MP’s Column

Be forgiven for thinking that all is lost when absorbing what the media has to say about Britain at the moment. I’ve read articles that diagnose a ‘full blown identity crisis’, that the UK is ‘ill at ease with itself’ even ‘unmoored, heading to nowhere’. Well, sorry but this is just not the tone I recognise whether talking to people in West Cornwall or London. There is some frustration regarding the progress of EU negotiations and an understandable and entirely sensible demand for greater clarity regarding future trade and movement of labour.

I also see an emerging and strengthening sense of opportunity and better still, people have recognised that leaving the EU enables us to look afresh at how we do business, what matters most to us and what kind of Britain we want to be part of and leave to our children. In the past two weeks I’ve had three meetings to discuss our fishing industry in West Cornwall and on Scilly. Each has been constructive, positive and about building a sustainable and thriving future for Cornish fishing. I’ve attended meetings where equally ambitious plans have been discussed on how to revive and support our farming sector whilst protecting and promoting the environment. We are certainly not unmoored.

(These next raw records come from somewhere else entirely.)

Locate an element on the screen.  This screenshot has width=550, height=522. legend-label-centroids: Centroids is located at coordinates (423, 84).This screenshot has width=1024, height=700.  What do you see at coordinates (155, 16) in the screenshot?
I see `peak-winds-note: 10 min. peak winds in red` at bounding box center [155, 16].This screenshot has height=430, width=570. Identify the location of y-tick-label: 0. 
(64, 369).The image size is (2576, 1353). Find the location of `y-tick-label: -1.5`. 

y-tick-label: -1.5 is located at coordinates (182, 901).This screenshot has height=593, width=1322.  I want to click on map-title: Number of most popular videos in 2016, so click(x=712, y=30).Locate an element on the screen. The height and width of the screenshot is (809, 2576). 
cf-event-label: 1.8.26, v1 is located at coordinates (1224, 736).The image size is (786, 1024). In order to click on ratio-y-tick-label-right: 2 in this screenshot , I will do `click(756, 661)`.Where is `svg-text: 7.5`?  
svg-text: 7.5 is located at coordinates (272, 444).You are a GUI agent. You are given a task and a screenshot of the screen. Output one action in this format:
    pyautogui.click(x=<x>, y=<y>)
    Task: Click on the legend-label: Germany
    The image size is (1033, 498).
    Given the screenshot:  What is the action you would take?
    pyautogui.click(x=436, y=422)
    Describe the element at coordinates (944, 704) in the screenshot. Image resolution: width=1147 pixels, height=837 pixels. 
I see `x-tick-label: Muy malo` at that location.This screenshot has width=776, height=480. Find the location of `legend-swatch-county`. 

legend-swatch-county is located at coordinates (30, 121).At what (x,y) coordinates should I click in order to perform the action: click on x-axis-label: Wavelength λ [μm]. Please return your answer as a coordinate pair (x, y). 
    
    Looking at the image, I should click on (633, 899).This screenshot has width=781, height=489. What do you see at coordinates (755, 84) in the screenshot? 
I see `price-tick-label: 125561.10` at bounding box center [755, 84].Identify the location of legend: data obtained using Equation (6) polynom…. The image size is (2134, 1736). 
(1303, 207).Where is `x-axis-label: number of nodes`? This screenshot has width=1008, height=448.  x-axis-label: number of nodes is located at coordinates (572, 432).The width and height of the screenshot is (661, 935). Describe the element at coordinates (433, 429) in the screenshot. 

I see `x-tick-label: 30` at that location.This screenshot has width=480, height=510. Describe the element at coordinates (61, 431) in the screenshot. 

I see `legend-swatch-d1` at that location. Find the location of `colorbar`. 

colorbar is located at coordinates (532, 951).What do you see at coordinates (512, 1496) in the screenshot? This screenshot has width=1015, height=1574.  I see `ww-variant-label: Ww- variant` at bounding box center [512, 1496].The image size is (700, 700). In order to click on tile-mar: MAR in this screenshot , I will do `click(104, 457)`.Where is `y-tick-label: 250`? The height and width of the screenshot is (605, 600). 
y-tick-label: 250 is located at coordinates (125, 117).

In a meeting this week with leading UK digital technology companies I learned that the UK is a world leading centre for entrepreneurs and that despite, and possibly because of Brexit, EU cities are ‘super keen to partner with London’ in the technology space. It is the case that Britain is the global hub of fin-tech (technologies used to support financial services). It was also stated that our Financial Conduct Authority (FCA) is recognised as the most progressive regulator in the world making it easier for new technologies to establish within a flexible but safe regulatory framework.

The UK remains the fifth largest economy, unemployment is at an all time low, the gap between imports and exports is reducing, foreign investment is on the up as are our schools and universities. There are certainly some challenges, not least the skills gap, which if addressed will lead to many more skilled, better paid Cornish jobs. Rather than facing an identity crisis I believe we see an emerging self-confidence.